Keith Olbermann
Credit: Justin Stephens/Current TV

Keith Olbermann's Countdown returned to the air Wednesday night after it was preempted Tuesday for live coverage of the Iowa caucuses. But the story of his absence isn't ready to die, and the mediaare wondering if Olbermann's most recent "clash" with his bosses means his days at Current TV are "numbered."

After learning that Olbermann and his staff thought they were putting on a show in New York Tuesday, Current TV president David Bohrman sent an internal memo insisting Olbermann had been asked to headline its primary coverage but declined. Olbermann, in a statement to The Hollywood Reporter Wednesday, said, "I was not given a legitimate opportunity to host under acceptable condition. They know it and we know it. Telling half the story is wrong."

The New York Times attributed Olbermann's passing on the hosting of primary specials as "frustration about technical difficulties that have plagued his 8 p.m. program." Through THR, Olbermann issued a statement saying he considers Countdown's run on the underdog Current the program's "best editions" — noting his team was the first to cover the Occupy movement and continue to do on a regular basis — and added, "The studio lights might go off, but the editorial illumination is better than ever." (On Dec. 30, Olbermann tweeted that he'd informed the writer of that piece that "anybody who describes my disposition towards Current as "disgruntled" is either uninformed, working from a personal agenda, wrong — or all of the above.")

Where does that leave Olbermann now? A rep for Current TV tells EW the network has asked him to headline its coverage of the Jan. 10 Republican primary in New Hampshire and is "hopeful he'll do it," though he has yet to give an answer. Olbermann's manager, Michael Price, has told the Times he does expect Olbermann to stay at the channel, which began airing Countdown last June. Olbermann has taken to Twitter to comment on the media storm surrounding the situation, saying nothing makes him laugh more than reading about himself. He's ridiculed one online publication for using a photo of him from the ninth grade to art a gallery of his history of "disputes," and again took a jab at the writer of the Times article arguing that "2 of the 3 networks [ESPN, Fox and MSNBC] he claims I 'estranged' myself from later asked me to rejoin them." When NYT assistant managing editor Jim Roberts tweeted, "Is Current TV too low-rent for @KeithOlbermann?" with a link to the piece, Olbermann response included the words, "not really, no."

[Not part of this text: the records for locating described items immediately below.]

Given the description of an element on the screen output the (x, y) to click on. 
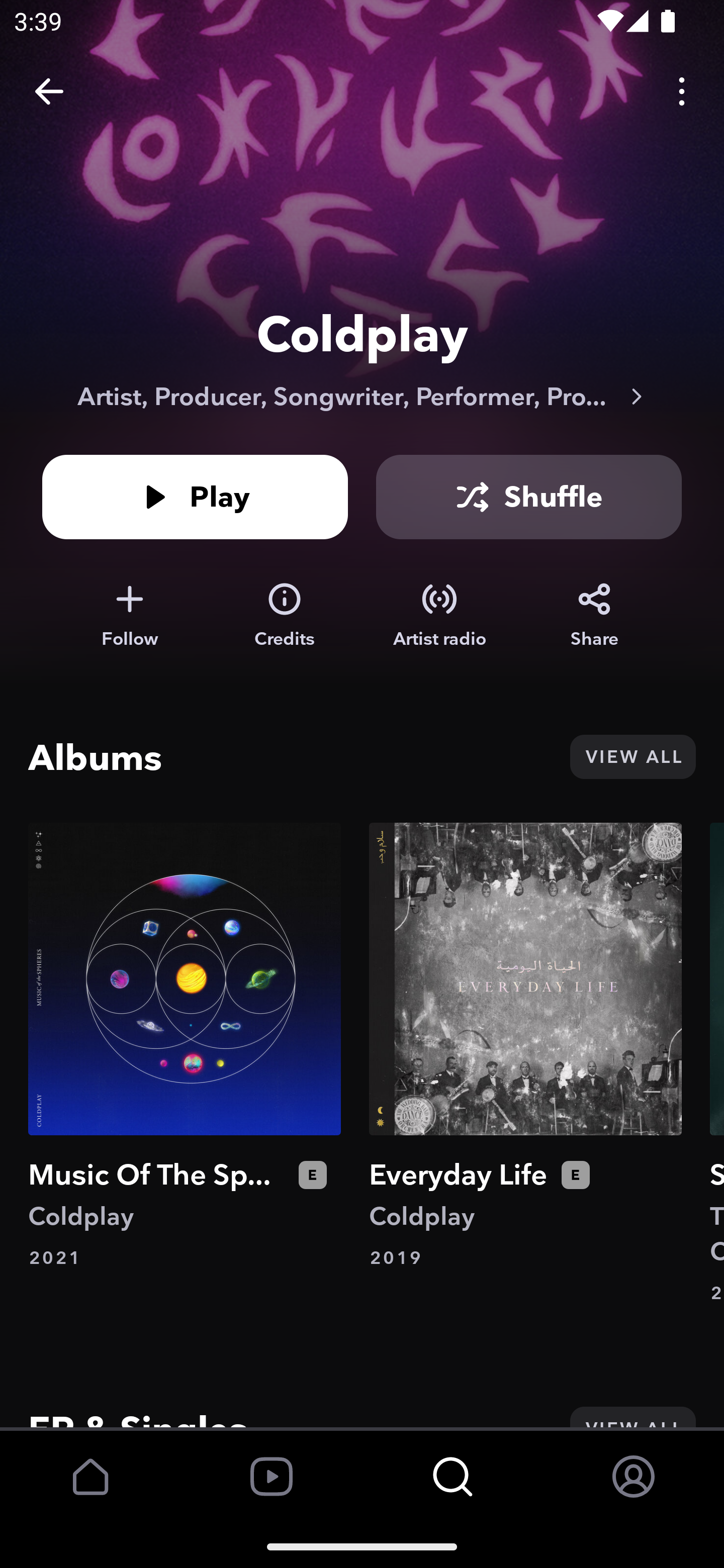
Options (681, 90)
Play (194, 496)
Shuffle (528, 496)
Follow (129, 614)
Credits (284, 614)
Artist radio (439, 614)
Share (593, 614)
VIEW ALL (632, 757)
Music Of The Spheres Coldplay 2021 (184, 1046)
Everyday Life Coldplay 2019 (525, 1046)
Given the description of an element on the screen output the (x, y) to click on. 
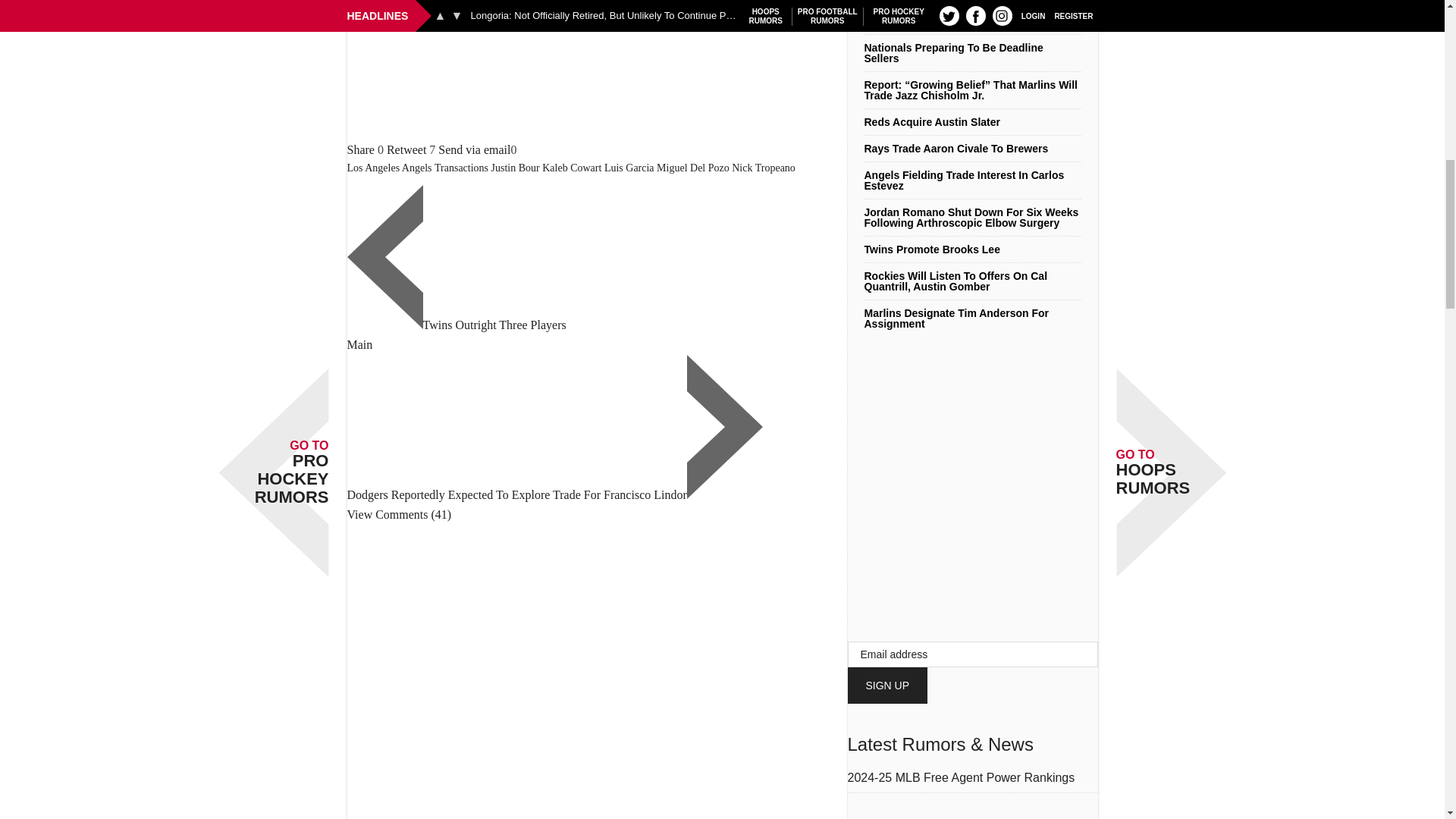
Send Angels Outright Five Players with an email (474, 149)
3rd party ad content (597, 70)
Sign Up (887, 685)
Share 'Angels Outright Five Players' on Facebook (360, 149)
Retweet 'Angels Outright Five Players' on Twitter (406, 149)
Given the description of an element on the screen output the (x, y) to click on. 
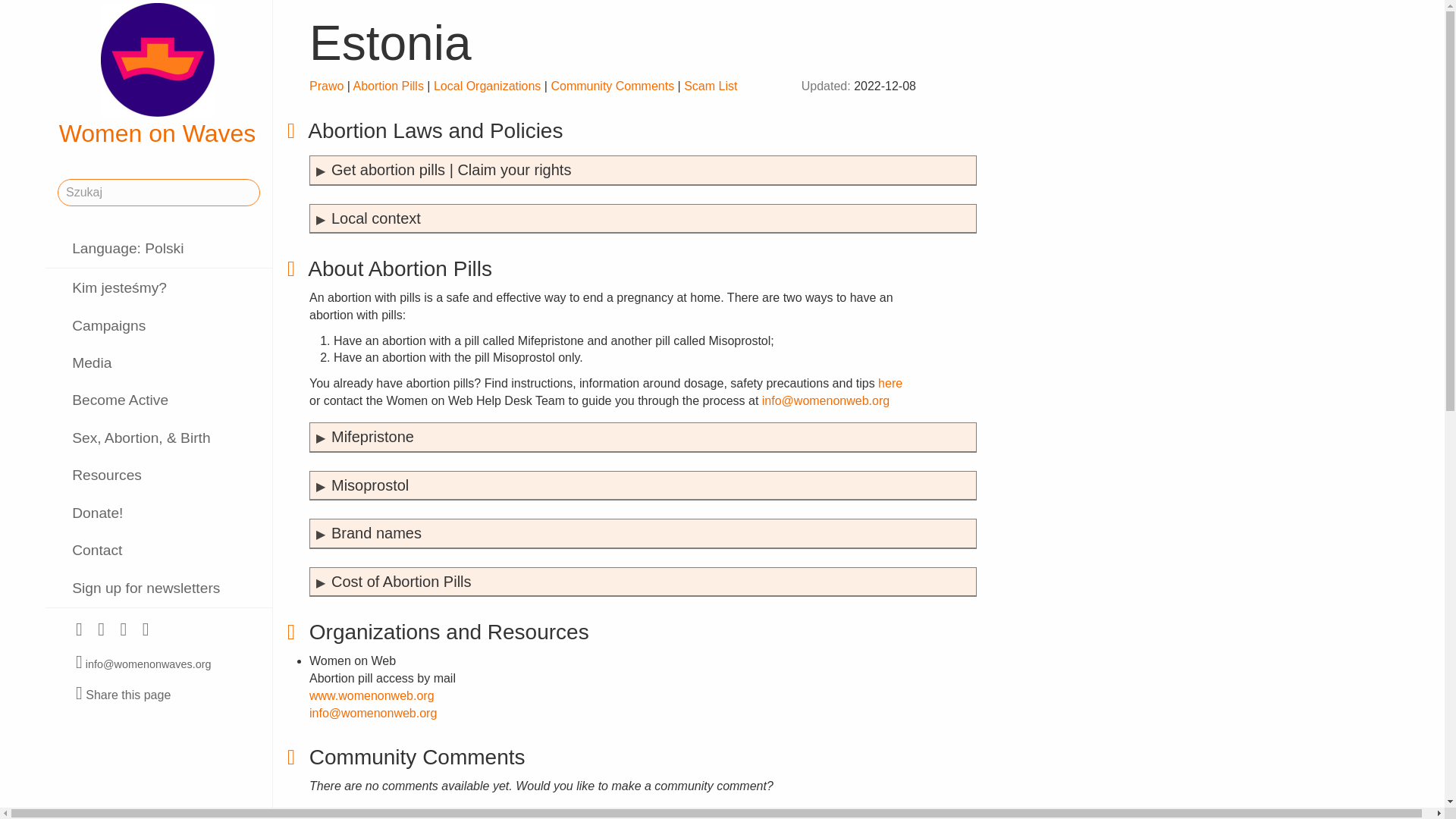
Donate! (158, 512)
Community Comments (612, 85)
www.womenonweb.org (370, 695)
Campaigns (158, 325)
Share this page (122, 694)
here (889, 382)
Obserwuj nas na Twitter (100, 630)
Scam List (710, 85)
Sign up for newsletters (158, 588)
Become Active (158, 399)
Given the description of an element on the screen output the (x, y) to click on. 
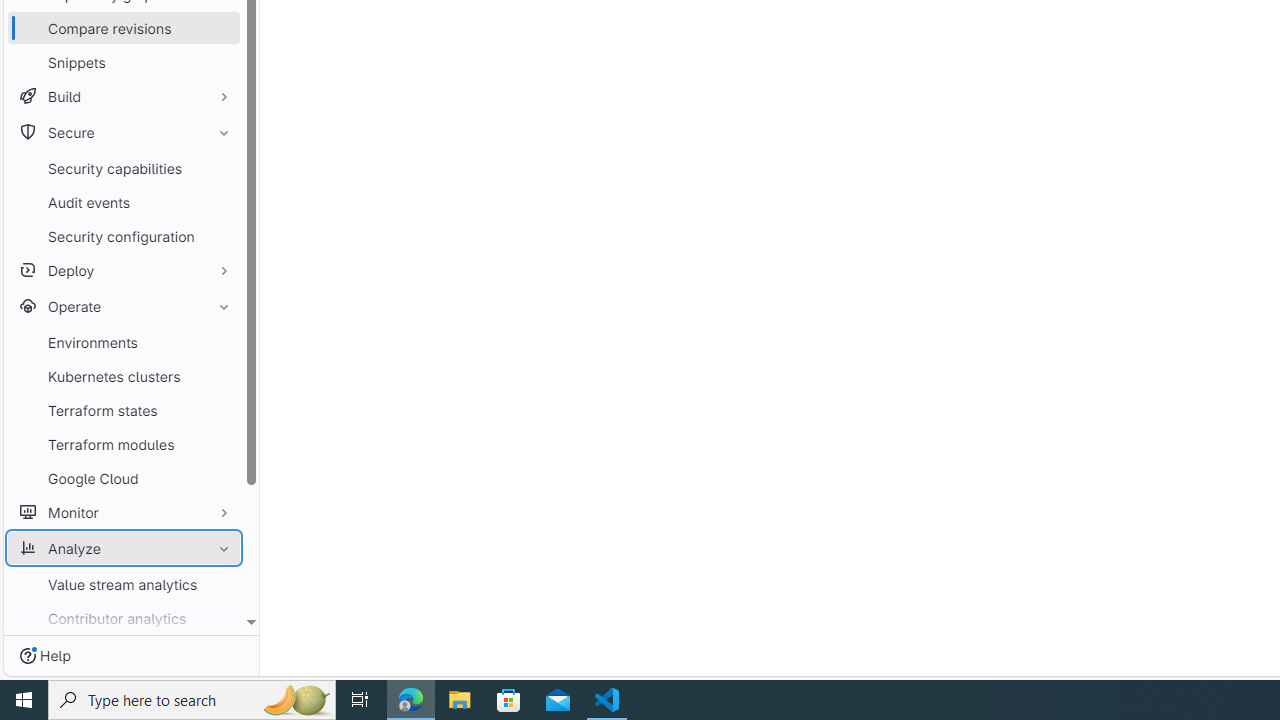
CI/CD analytics (123, 651)
Analyze (123, 548)
Pin Terraform states (219, 410)
Pin CI/CD analytics (219, 652)
Value stream analytics (123, 584)
Pin Compare revisions (219, 28)
Operate (123, 306)
Google Cloud (123, 478)
Secure (123, 132)
Kubernetes clusters (123, 376)
Pin Terraform modules (219, 444)
Repository analytics (123, 686)
Build (123, 96)
Pin Repository analytics (219, 686)
Security configuration (123, 236)
Given the description of an element on the screen output the (x, y) to click on. 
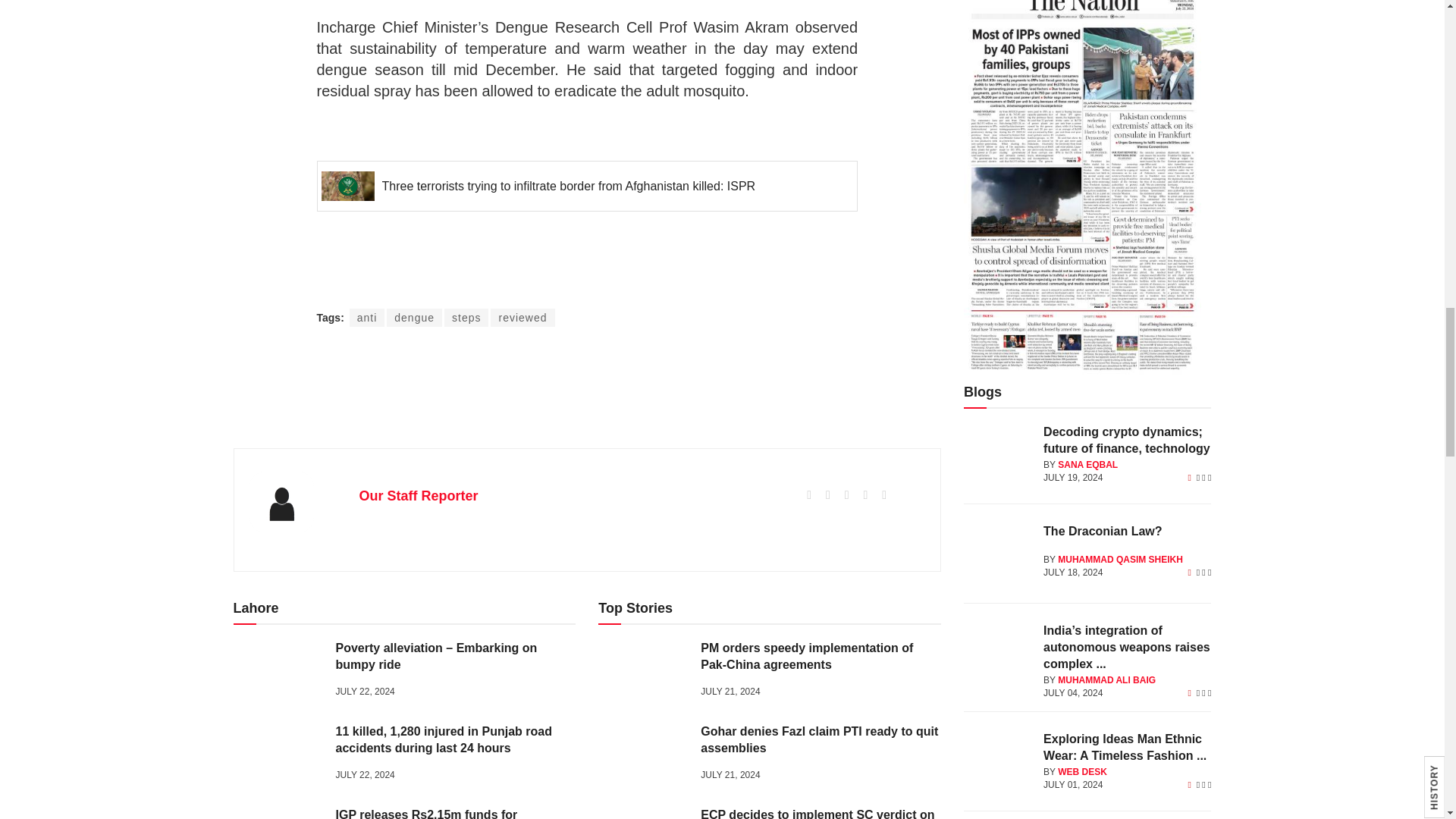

Meanwhile, Olbermann is also engaging Twitter users who've called him a "loser" or worse: "Was that avatar a choice or did you lose a fistfight?" he responded to one. "Another moron speaks. You can kiss my ass too," and "Your tweet would interest me if I had any idea who you were," were other retorts. At least one follower (@weeddude) tried to be supportive. "Time to launch your own online network. Take views directly to the people. They will listen and watch." Olbermann's response: "Doesn't work. Ask Beck."

So we know that's one move he won't be making any time soon.